* **WORK TASK**
For each line below, check for "Bicicletas"; give only the total of lines where it occurs.
### INPUT FOR THIS TASK ###
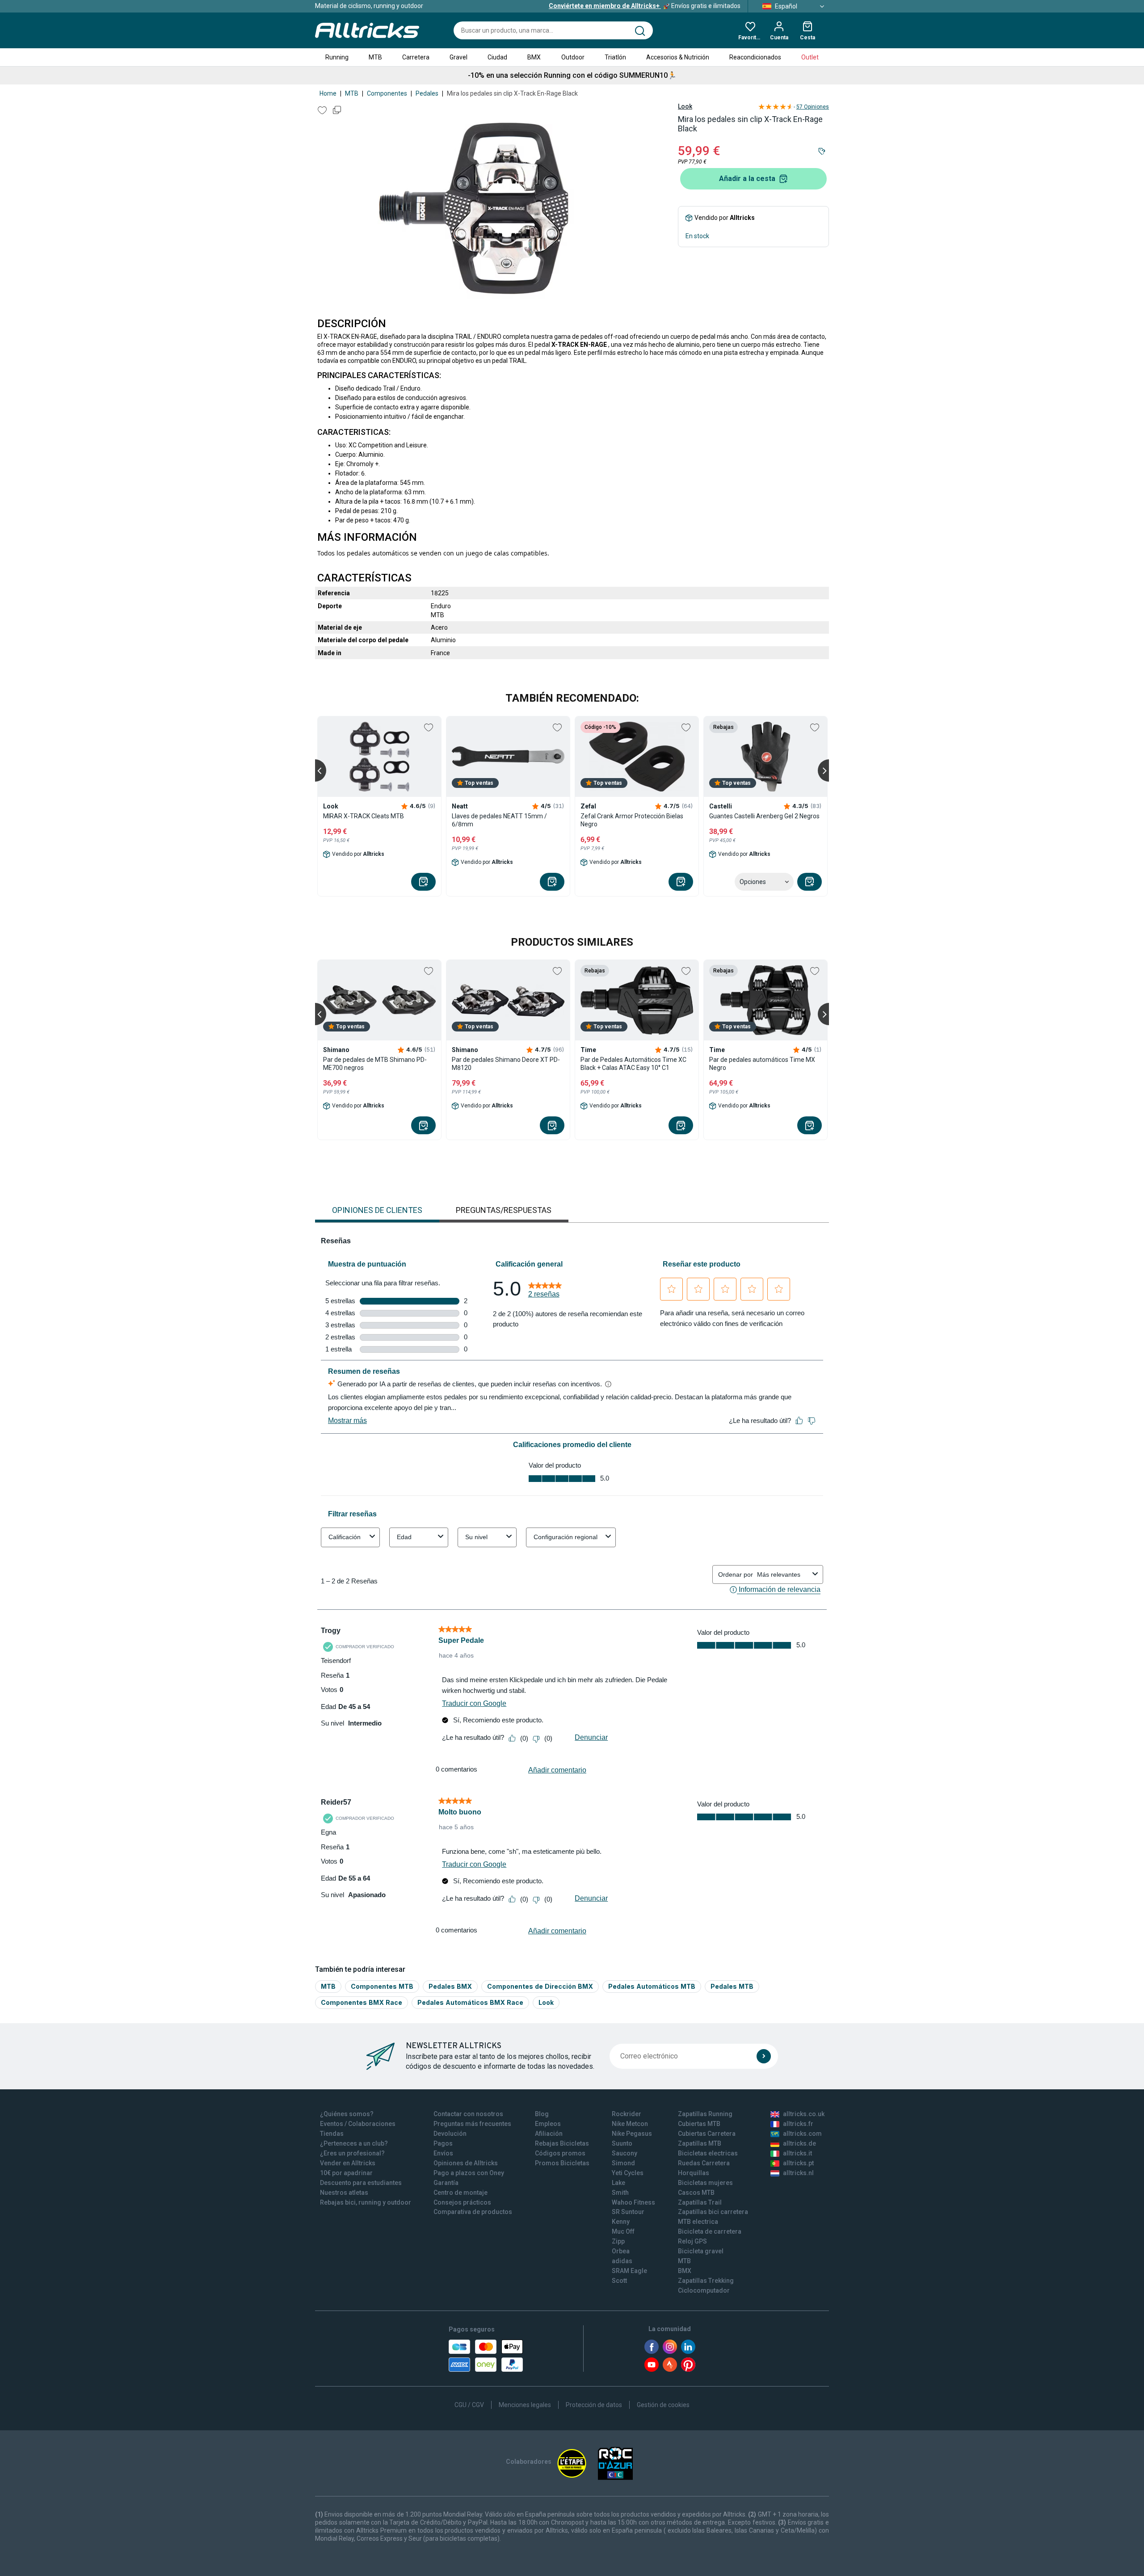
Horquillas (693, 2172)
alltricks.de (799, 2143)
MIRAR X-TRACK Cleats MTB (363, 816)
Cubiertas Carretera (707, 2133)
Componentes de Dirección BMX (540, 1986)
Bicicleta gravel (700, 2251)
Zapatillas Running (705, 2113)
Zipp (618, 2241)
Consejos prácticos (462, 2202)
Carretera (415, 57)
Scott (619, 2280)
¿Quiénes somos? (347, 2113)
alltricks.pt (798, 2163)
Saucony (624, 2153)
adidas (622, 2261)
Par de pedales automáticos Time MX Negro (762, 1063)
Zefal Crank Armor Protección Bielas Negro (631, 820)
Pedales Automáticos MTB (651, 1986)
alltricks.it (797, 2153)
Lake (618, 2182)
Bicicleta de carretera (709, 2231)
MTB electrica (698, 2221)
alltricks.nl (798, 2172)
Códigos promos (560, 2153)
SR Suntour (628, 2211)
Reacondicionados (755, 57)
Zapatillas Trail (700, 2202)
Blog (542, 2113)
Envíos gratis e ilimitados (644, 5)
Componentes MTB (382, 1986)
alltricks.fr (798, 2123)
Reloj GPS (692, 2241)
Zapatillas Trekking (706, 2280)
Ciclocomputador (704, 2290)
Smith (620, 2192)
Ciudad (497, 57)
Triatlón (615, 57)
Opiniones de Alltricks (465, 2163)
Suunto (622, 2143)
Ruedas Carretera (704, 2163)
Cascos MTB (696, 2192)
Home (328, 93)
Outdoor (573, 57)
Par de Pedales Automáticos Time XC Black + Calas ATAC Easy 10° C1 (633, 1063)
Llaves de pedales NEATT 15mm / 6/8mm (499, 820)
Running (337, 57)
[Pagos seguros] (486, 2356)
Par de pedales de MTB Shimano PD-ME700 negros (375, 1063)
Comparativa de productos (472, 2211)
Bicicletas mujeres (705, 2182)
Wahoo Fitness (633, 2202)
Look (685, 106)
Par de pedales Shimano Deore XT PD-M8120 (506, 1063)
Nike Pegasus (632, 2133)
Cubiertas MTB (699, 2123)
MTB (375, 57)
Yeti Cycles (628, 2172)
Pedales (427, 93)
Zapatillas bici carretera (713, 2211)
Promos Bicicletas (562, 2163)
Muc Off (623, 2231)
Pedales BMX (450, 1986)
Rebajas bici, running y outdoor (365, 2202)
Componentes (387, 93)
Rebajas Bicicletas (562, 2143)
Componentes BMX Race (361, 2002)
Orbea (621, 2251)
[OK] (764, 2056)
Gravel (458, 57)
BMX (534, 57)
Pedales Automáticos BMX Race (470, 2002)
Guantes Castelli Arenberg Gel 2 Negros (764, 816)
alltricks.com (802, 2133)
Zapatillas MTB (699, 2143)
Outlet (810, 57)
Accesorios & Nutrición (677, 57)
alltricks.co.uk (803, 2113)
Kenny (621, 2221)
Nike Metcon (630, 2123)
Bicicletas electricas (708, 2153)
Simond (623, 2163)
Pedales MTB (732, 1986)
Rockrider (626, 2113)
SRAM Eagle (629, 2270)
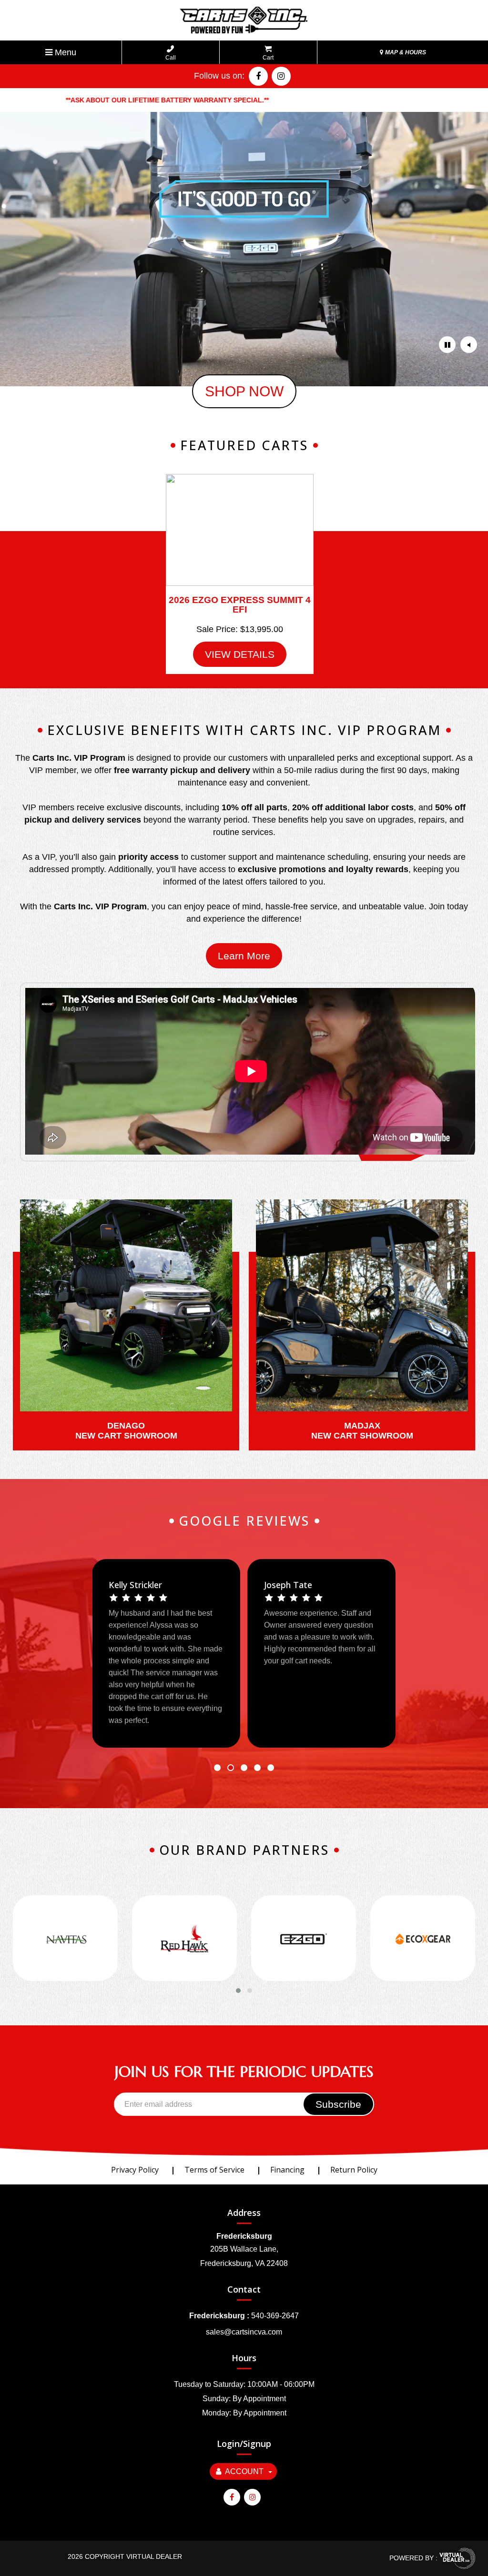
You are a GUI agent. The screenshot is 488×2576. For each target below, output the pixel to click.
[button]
###
* **EXERCISE RESULT**
4